▸ WHAT THIS TASK INVOLVES: Rescale the coordinates in the answers to the entries below by multiplying each one by 2.05 and rounding to the nearest whole number, with halves rounded up. Reproduce every line, requests included, and leave all other text and numbers as they are.

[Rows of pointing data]
━━━━━━
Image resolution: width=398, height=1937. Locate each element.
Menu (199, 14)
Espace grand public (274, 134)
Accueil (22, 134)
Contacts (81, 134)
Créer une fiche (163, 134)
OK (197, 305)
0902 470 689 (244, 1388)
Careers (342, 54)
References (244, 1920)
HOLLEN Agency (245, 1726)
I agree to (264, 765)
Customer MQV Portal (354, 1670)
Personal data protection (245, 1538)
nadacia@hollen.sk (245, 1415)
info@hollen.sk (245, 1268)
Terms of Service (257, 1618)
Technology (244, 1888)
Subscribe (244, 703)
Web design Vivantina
━━━━━━
▸ TASK RESPONSE:
Image resolution: width=398, height=1937. Locate each element.
Menu (408, 29)
Espace grand public (562, 275)
Accueil (45, 275)
Contacts (166, 275)
Créer une fiche (334, 275)
OK (404, 625)
0902 470 689 (500, 2845)
Careers (701, 111)
References (500, 3936)
HOLLEN Agency (502, 3538)
I agree to (541, 1568)
Customer MQV Portal (726, 3424)
Personal data protection (502, 3153)
nadacia@hollen.sk (502, 2901)
info@hollen.sk (502, 2599)
Terms of Service (527, 3317)
Technology (500, 3870)
Subscribe (500, 1441)
Web design Vivantina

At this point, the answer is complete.